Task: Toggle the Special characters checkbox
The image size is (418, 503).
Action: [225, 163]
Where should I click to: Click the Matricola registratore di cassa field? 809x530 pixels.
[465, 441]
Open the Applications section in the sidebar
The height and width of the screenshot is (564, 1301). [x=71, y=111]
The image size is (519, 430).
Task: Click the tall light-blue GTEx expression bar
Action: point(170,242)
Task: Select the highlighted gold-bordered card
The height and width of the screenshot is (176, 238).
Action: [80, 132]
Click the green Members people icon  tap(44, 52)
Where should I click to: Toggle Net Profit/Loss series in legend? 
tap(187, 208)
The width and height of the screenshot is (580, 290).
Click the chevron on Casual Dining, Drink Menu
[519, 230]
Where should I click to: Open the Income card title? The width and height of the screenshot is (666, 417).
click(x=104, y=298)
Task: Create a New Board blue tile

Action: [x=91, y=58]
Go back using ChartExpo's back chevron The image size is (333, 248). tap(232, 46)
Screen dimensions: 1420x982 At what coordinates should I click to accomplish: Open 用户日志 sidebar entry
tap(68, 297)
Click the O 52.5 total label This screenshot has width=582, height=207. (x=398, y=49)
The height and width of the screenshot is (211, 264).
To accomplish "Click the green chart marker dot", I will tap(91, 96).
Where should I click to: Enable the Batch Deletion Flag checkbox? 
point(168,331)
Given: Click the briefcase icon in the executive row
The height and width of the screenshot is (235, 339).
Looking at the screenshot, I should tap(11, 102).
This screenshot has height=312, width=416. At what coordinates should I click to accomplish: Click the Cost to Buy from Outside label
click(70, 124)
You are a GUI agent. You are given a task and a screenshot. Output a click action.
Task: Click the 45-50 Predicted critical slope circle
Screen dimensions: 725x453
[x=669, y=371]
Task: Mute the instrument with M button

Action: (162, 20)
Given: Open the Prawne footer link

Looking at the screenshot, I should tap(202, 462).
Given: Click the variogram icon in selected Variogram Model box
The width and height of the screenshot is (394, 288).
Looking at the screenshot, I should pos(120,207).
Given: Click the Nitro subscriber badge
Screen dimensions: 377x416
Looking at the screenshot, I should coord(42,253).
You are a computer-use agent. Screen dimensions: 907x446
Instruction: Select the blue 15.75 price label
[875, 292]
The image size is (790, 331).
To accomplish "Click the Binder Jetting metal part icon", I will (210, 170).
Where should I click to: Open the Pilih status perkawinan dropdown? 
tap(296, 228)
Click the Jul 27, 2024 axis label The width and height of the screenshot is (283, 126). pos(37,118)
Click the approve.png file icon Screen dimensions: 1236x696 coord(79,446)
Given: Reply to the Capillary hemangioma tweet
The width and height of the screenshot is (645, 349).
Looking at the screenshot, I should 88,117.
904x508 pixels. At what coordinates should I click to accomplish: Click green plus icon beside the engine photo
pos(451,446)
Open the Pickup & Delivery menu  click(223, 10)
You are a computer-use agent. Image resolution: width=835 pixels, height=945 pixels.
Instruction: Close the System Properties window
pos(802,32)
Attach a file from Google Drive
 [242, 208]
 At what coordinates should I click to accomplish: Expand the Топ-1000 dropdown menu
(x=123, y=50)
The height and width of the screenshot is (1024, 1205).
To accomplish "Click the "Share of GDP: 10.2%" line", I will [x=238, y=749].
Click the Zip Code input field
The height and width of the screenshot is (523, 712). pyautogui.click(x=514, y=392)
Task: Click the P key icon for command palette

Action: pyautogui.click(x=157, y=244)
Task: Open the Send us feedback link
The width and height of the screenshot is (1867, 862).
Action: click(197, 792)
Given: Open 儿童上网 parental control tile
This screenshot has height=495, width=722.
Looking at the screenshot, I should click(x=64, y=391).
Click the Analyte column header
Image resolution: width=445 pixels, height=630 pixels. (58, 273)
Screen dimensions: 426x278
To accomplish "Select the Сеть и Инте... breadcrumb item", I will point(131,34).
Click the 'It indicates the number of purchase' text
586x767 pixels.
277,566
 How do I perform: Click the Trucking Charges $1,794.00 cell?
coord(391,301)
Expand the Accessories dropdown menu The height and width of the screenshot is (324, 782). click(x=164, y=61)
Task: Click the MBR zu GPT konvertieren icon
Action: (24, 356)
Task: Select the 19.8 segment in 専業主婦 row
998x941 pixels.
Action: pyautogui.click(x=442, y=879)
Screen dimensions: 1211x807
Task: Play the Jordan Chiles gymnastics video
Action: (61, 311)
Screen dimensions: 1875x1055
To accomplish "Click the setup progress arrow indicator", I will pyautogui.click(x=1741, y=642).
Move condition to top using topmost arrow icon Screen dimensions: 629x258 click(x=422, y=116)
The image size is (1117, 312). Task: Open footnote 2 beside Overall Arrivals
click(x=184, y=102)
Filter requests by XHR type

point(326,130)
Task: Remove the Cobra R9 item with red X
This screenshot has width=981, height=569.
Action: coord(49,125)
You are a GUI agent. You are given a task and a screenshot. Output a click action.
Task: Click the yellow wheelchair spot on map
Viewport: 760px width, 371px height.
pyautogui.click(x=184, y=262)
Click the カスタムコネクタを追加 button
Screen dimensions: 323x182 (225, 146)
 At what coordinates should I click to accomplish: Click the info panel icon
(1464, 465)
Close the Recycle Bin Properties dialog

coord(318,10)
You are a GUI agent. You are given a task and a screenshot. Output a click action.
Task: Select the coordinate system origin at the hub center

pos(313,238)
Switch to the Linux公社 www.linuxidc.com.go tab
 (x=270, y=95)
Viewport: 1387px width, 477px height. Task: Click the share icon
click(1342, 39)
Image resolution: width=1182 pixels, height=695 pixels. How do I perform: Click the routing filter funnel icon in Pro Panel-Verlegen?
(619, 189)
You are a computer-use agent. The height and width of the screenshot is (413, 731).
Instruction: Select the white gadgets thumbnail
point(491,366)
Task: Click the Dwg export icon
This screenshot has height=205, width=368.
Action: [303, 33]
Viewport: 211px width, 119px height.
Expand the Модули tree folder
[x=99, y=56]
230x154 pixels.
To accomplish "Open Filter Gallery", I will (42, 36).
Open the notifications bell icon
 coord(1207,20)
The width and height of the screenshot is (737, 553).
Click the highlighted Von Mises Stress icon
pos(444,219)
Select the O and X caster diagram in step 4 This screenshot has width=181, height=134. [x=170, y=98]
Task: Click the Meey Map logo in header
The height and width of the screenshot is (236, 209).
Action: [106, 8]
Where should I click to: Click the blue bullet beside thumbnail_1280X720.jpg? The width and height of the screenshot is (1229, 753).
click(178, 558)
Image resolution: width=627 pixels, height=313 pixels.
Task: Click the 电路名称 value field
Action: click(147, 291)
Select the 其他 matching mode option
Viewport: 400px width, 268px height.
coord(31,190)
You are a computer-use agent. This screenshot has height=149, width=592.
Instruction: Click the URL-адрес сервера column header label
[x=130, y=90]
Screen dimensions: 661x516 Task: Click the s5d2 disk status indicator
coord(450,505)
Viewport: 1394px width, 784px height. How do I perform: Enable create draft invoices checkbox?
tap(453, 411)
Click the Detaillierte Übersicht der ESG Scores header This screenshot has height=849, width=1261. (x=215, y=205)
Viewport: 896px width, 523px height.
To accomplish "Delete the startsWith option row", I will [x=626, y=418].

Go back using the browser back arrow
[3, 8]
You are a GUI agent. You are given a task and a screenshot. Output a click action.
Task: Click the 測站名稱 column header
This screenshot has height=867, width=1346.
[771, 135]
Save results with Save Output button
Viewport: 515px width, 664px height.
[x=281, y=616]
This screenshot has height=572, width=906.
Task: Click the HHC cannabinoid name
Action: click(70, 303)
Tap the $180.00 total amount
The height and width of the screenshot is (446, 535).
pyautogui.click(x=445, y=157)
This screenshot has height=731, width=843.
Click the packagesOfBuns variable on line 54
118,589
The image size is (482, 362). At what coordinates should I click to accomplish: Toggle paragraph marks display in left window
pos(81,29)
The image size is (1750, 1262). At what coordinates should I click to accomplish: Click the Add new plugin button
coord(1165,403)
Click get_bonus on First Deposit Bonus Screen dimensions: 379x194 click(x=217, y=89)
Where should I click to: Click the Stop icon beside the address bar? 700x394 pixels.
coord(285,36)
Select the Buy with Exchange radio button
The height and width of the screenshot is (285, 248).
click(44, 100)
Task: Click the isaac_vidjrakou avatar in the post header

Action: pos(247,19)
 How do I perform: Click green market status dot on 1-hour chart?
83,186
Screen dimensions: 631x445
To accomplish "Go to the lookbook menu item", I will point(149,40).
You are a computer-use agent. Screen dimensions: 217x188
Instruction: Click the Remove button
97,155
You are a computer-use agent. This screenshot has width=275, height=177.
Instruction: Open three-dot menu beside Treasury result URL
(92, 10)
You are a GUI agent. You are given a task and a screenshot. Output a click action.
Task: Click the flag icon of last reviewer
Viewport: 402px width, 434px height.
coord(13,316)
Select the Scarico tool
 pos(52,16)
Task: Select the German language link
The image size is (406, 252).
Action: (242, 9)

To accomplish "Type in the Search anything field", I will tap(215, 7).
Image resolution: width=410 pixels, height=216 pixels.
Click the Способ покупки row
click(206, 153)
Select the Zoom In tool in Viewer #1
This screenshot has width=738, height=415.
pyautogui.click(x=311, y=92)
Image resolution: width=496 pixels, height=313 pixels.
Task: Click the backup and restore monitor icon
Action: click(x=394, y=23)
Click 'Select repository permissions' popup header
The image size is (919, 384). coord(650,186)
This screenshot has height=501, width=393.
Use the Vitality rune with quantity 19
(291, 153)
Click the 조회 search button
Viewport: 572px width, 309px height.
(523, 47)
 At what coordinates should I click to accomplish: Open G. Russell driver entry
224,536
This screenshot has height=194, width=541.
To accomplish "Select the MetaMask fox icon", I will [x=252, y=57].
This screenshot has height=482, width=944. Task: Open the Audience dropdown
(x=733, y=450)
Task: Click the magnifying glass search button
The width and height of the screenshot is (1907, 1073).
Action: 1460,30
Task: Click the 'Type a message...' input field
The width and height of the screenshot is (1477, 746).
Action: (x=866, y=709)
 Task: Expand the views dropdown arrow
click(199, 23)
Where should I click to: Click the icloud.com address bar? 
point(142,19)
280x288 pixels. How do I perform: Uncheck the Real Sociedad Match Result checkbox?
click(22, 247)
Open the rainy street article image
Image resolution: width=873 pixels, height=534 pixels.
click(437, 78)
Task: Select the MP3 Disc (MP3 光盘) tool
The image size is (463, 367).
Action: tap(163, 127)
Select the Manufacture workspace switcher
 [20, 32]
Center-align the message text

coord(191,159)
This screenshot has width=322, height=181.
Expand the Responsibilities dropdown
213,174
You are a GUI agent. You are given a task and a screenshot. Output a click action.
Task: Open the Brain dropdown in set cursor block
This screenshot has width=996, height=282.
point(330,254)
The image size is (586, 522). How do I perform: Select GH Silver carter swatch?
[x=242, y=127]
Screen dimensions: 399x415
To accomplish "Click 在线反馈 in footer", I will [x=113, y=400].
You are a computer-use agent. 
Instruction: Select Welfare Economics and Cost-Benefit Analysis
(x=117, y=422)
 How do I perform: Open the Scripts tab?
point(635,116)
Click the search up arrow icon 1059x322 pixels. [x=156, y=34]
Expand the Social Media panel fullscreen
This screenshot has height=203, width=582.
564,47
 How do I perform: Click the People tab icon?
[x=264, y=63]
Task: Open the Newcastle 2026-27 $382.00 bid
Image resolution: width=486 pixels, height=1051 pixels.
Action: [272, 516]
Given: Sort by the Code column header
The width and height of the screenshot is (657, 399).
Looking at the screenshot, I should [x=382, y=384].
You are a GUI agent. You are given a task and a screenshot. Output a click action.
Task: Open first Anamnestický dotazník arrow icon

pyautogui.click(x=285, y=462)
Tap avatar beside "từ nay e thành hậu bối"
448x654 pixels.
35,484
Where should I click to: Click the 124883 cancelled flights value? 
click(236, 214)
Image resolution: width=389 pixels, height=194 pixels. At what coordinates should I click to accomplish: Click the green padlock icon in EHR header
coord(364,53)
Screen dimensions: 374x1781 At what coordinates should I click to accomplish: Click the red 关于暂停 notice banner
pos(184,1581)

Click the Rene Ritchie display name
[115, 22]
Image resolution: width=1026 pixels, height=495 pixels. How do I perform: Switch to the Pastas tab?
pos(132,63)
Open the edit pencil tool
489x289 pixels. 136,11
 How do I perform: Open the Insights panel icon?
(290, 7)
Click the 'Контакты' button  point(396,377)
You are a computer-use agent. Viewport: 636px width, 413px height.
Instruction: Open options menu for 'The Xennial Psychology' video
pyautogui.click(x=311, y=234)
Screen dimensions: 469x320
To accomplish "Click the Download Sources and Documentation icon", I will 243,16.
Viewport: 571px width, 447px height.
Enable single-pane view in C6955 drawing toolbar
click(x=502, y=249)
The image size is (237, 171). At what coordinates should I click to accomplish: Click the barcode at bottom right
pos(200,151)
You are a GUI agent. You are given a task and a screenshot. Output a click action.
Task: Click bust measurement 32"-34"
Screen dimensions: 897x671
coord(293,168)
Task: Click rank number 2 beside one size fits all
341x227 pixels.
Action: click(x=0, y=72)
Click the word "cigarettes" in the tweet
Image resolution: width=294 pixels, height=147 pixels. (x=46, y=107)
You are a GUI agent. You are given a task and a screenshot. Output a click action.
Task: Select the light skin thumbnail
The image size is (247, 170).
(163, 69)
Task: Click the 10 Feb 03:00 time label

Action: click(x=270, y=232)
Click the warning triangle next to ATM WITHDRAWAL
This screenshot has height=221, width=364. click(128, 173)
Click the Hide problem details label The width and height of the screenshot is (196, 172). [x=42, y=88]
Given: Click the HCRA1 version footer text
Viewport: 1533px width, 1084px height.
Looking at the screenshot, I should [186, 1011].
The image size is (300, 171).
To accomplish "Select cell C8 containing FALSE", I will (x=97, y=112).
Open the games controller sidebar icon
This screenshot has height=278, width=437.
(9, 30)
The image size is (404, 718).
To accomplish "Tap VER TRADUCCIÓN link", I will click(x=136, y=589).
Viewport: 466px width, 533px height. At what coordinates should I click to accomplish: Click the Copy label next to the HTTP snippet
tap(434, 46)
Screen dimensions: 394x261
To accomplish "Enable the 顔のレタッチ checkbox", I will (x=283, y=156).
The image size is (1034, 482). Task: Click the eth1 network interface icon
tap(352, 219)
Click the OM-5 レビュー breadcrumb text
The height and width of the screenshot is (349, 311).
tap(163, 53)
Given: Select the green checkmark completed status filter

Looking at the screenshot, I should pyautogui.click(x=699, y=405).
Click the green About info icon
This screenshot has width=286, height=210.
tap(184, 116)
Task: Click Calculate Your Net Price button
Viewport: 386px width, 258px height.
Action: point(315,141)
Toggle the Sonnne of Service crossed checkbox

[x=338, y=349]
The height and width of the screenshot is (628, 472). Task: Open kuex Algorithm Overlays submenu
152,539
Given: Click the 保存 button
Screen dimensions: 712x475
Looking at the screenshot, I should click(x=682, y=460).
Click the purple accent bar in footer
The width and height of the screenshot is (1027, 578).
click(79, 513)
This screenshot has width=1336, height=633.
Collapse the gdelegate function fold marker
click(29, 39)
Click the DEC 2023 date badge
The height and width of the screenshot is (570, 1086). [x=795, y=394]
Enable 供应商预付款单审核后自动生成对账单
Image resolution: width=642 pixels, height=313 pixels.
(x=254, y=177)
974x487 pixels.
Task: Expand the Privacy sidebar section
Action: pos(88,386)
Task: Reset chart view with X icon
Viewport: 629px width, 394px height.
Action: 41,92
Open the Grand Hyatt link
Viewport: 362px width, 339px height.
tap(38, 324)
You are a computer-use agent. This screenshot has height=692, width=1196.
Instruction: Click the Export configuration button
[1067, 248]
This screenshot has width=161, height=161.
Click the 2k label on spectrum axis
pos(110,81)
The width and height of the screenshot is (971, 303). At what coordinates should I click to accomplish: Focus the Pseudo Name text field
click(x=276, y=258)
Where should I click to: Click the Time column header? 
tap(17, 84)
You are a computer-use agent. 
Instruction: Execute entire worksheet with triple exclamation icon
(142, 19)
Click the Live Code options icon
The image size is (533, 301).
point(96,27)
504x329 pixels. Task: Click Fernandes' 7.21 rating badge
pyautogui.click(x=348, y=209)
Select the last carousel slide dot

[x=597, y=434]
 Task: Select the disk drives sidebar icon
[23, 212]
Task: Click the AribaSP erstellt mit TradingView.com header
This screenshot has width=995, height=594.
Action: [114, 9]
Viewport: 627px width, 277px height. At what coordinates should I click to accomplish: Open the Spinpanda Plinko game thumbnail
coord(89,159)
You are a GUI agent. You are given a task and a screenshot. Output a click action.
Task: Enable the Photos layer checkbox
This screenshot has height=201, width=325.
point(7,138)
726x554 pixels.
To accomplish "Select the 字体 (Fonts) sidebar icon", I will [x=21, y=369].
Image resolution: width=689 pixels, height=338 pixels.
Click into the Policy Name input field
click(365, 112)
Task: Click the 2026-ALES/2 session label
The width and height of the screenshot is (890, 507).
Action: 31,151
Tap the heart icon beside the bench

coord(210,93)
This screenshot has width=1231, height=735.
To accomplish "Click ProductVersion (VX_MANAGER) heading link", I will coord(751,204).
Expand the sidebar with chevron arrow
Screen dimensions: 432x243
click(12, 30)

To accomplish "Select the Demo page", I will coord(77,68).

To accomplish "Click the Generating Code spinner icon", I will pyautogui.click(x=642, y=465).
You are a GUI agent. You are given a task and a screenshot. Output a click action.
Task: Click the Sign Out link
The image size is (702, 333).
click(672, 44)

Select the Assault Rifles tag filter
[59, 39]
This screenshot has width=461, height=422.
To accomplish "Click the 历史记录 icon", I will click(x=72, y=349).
##############################
§ Try it:
Copy every line from the records above that contains the string "computer".

§ Answer section:
You are a computer-use agent. Screen dimensions: 907x446
You are a computer-use agent. Image resolution: width=835 pixels, height=945 pixels.
You are a computer-use agent. The height and width of the screenshot is (413, 731).
You are a computer-use agent. This screenshot has height=149, width=592.
You are a computer-use agent. Screen dimensions: 217x188
You are a computer-use agent. This screenshot has width=275, height=177.
You are a computer-use agent. 
You are a computer-use agent. Viewport: 636px width, 413px height.
You are a computer-use agent. This screenshot has height=692, width=1196.
You are a computer-use agent. 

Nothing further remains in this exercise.